(RECORD EXTRACTS)

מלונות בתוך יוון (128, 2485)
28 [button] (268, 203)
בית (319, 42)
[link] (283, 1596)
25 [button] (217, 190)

(End RECORD EXTRACTS)
(RECORD EXTRACTS)

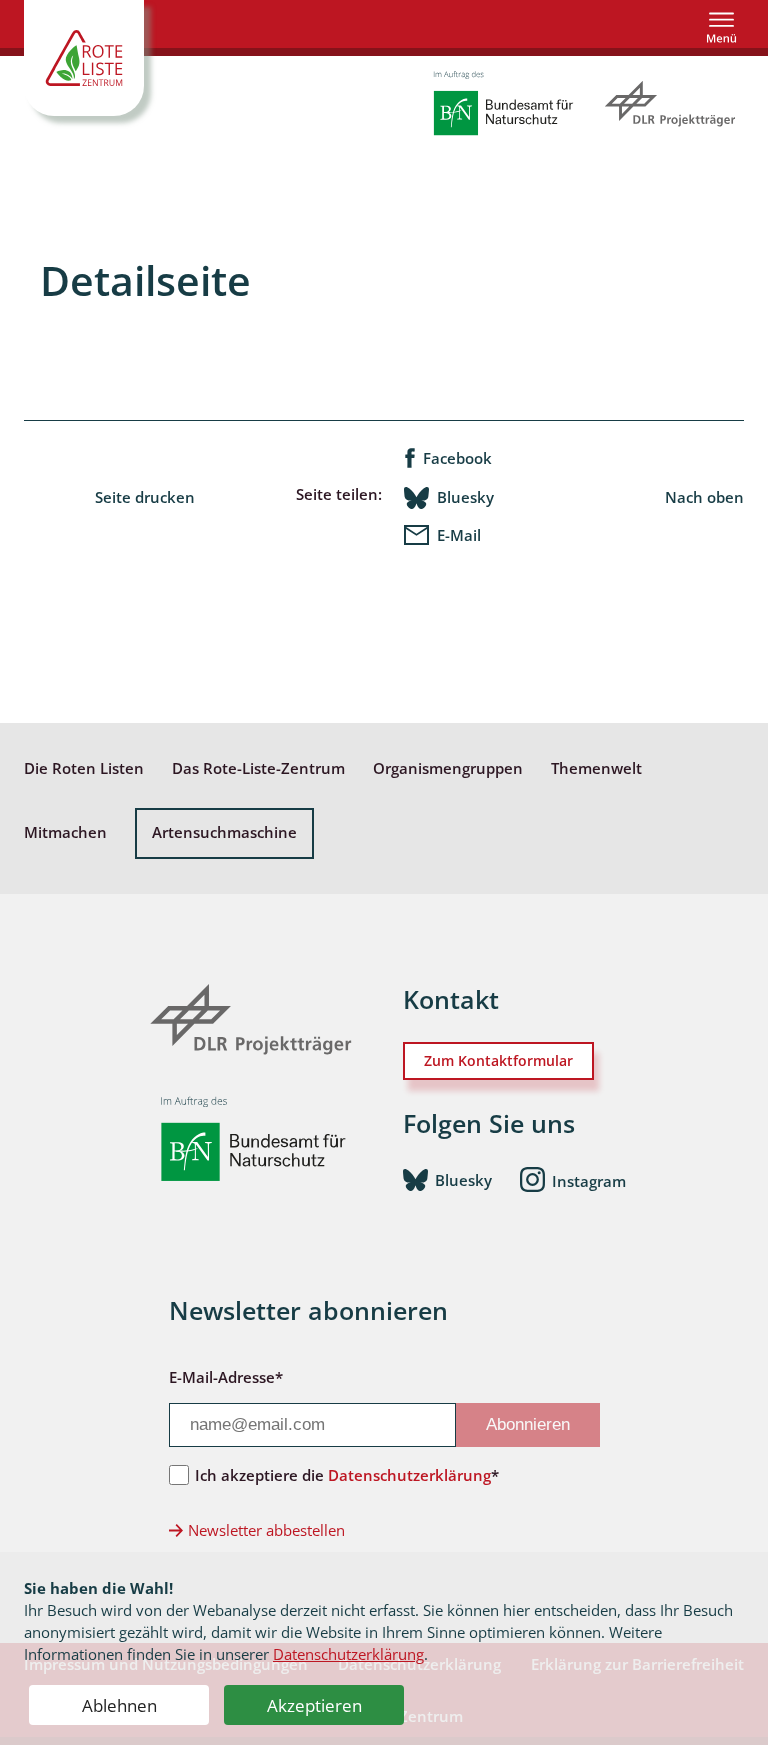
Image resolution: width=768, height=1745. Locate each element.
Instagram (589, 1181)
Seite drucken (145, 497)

(End RECORD EXTRACTS)
(RECORD EXTRACTS)

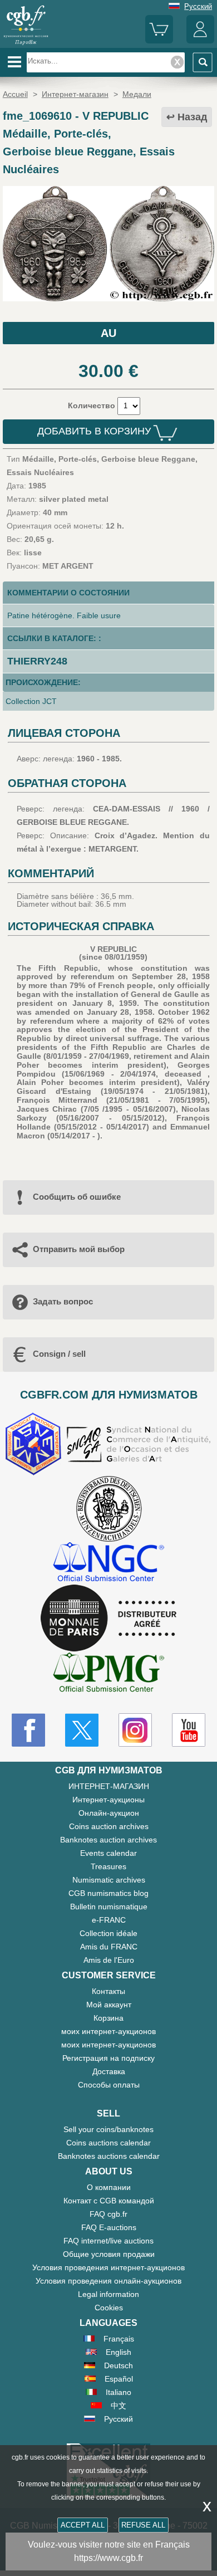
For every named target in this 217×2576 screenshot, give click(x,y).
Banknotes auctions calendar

(End RECORD EXTRACTS)

- _YOUR OBJECTIVE_
Print only what lies in the material above starting at the line with "For every named" and ending at the line with "Banknotes auctions calendar", every line exactly as given.

- _RESPONSE BOX_
For every named target in this 217×2576 screenshot, give click(x,y).
Banknotes auctions calendar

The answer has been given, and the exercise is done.